— Records from a data source —
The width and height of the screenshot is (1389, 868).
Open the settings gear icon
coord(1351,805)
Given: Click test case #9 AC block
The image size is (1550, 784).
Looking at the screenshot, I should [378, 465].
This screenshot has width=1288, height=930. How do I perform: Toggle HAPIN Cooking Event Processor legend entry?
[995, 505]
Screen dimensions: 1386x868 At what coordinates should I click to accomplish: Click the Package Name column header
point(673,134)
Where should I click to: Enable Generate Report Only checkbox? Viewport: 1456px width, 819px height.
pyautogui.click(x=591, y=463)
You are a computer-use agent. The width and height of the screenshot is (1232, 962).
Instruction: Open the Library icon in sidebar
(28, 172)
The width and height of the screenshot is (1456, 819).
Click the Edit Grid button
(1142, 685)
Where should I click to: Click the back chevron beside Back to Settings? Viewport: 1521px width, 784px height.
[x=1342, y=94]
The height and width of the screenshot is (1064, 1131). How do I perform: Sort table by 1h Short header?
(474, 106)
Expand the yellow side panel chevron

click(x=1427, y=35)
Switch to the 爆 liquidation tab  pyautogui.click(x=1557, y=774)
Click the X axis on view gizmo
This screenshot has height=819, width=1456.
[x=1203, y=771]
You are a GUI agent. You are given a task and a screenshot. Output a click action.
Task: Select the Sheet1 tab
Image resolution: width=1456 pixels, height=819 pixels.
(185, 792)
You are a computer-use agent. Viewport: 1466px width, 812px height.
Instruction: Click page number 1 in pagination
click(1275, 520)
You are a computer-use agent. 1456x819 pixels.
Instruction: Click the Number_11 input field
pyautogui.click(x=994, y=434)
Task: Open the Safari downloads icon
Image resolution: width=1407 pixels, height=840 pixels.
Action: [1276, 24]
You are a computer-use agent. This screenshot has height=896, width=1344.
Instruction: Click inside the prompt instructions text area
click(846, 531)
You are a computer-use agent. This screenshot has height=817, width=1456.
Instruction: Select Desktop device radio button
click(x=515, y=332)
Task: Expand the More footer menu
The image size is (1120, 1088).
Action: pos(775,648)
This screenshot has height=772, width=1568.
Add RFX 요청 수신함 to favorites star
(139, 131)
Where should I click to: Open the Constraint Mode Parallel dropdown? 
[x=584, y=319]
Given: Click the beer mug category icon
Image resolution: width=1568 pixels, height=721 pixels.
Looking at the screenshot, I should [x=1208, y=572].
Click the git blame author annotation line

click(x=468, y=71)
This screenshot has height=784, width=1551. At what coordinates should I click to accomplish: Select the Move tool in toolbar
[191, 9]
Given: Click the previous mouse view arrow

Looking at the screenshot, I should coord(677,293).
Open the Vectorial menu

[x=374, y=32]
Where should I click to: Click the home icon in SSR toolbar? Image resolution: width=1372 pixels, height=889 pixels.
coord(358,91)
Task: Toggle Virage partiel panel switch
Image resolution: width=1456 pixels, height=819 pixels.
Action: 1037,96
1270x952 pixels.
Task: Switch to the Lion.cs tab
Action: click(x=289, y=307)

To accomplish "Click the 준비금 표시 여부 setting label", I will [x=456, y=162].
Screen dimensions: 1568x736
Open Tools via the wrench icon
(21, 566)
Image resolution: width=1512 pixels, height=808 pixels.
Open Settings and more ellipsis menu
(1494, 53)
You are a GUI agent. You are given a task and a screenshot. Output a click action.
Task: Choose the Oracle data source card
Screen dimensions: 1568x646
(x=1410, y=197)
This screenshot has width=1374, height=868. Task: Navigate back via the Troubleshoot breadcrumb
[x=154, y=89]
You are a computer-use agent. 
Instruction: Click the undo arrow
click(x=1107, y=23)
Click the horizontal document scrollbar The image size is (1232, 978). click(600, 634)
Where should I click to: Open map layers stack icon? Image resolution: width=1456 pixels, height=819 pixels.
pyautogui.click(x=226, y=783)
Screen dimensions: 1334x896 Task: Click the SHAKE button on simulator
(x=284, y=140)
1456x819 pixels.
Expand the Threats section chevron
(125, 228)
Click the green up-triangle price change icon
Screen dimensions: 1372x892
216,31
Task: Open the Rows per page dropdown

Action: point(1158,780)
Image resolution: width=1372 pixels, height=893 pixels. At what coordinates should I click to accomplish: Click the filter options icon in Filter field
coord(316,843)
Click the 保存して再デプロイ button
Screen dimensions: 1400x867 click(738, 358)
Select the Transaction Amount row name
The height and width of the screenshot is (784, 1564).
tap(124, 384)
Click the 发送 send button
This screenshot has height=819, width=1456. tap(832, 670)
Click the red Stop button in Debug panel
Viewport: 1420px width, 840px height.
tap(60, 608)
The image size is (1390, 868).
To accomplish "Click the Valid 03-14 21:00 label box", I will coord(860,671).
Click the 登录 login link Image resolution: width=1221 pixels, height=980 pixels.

— Aim of the task —
Copy the entries word for word.

— Output —
The width and height of the screenshot is (1389, 868).
Open the settings gear icon
coord(1351,805)
Given: Click test case #9 AC block
The image size is (1550, 784).
Looking at the screenshot, I should [378, 465].
This screenshot has width=1288, height=930. How do I perform: Toggle HAPIN Cooking Event Processor legend entry?
[995, 505]
Screen dimensions: 1386x868 At what coordinates should I click to accomplish: Click the Package Name column header
point(673,134)
Where should I click to: Enable Generate Report Only checkbox? Viewport: 1456px width, 819px height.
pyautogui.click(x=591, y=463)
You are a computer-use agent. The width and height of the screenshot is (1232, 962).
Instruction: Open the Library icon in sidebar
(28, 172)
The width and height of the screenshot is (1456, 819).
Click the Edit Grid button
(1142, 685)
Where should I click to: Click the back chevron beside Back to Settings? Viewport: 1521px width, 784px height.
[x=1342, y=94]
The height and width of the screenshot is (1064, 1131). How do I perform: Sort table by 1h Short header?
(474, 106)
Expand the yellow side panel chevron

click(x=1427, y=35)
Switch to the 爆 liquidation tab  pyautogui.click(x=1557, y=774)
Click the X axis on view gizmo
This screenshot has height=819, width=1456.
[x=1203, y=771]
You are a GUI agent. You are given a task and a screenshot. Output a click action.
Task: Select the Sheet1 tab
Image resolution: width=1456 pixels, height=819 pixels.
(185, 792)
You are a computer-use agent. Viewport: 1466px width, 812px height.
Instruction: Click page number 1 in pagination
click(1275, 520)
You are a computer-use agent. 1456x819 pixels.
Instruction: Click the Number_11 input field
pyautogui.click(x=994, y=434)
Task: Open the Safari downloads icon
Image resolution: width=1407 pixels, height=840 pixels.
Action: [1276, 24]
You are a computer-use agent. This screenshot has height=896, width=1344.
Instruction: Click inside the prompt instructions text area
click(846, 531)
You are a computer-use agent. This screenshot has height=817, width=1456.
Instruction: Select Desktop device radio button
click(x=515, y=332)
Task: Expand the More footer menu
The image size is (1120, 1088).
Action: pos(775,648)
This screenshot has height=772, width=1568.
Add RFX 요청 수신함 to favorites star
(139, 131)
Where should I click to: Open the Constraint Mode Parallel dropdown? 
[x=584, y=319]
Given: Click the beer mug category icon
Image resolution: width=1568 pixels, height=721 pixels.
Looking at the screenshot, I should [x=1208, y=572].
Click the git blame author annotation line

click(x=468, y=71)
This screenshot has height=784, width=1551. At what coordinates should I click to accomplish: Select the Move tool in toolbar
[191, 9]
Given: Click the previous mouse view arrow

Looking at the screenshot, I should coord(677,293).
Open the Vectorial menu

[x=374, y=32]
Where should I click to: Click the home icon in SSR toolbar? Image resolution: width=1372 pixels, height=889 pixels.
coord(358,91)
Task: Toggle Virage partiel panel switch
Image resolution: width=1456 pixels, height=819 pixels.
Action: 1037,96
1270x952 pixels.
Task: Switch to the Lion.cs tab
Action: click(x=289, y=307)

To accomplish "Click the 준비금 표시 여부 setting label", I will [x=456, y=162].
Screen dimensions: 1568x736
Open Tools via the wrench icon
(21, 566)
Image resolution: width=1512 pixels, height=808 pixels.
Open Settings and more ellipsis menu
(1494, 53)
You are a GUI agent. You are given a task and a screenshot. Output a click action.
Task: Choose the Oracle data source card
Screen dimensions: 1568x646
(x=1410, y=197)
This screenshot has width=1374, height=868. Task: Navigate back via the Troubleshoot breadcrumb
[x=154, y=89]
You are a computer-use agent. 
Instruction: Click the undo arrow
click(x=1107, y=23)
Click the horizontal document scrollbar The image size is (1232, 978). click(600, 634)
Where should I click to: Open map layers stack icon? Image resolution: width=1456 pixels, height=819 pixels.
pyautogui.click(x=226, y=783)
Screen dimensions: 1334x896 Task: Click the SHAKE button on simulator
(x=284, y=140)
1456x819 pixels.
Expand the Threats section chevron
(125, 228)
Click the green up-triangle price change icon
Screen dimensions: 1372x892
216,31
Task: Open the Rows per page dropdown

Action: point(1158,780)
Image resolution: width=1372 pixels, height=893 pixels. At what coordinates should I click to accomplish: Click the filter options icon in Filter field
coord(316,843)
Click the 保存して再デプロイ button
Screen dimensions: 1400x867 click(738, 358)
Select the Transaction Amount row name
The height and width of the screenshot is (784, 1564).
tap(124, 384)
Click the 发送 send button
This screenshot has height=819, width=1456. tap(832, 670)
Click the red Stop button in Debug panel
Viewport: 1420px width, 840px height.
tap(60, 608)
The image size is (1390, 868).
To accomplish "Click the Valid 03-14 21:00 label box", I will coord(860,671).
Click the 登录 login link Image resolution: width=1221 pixels, height=980 pixels.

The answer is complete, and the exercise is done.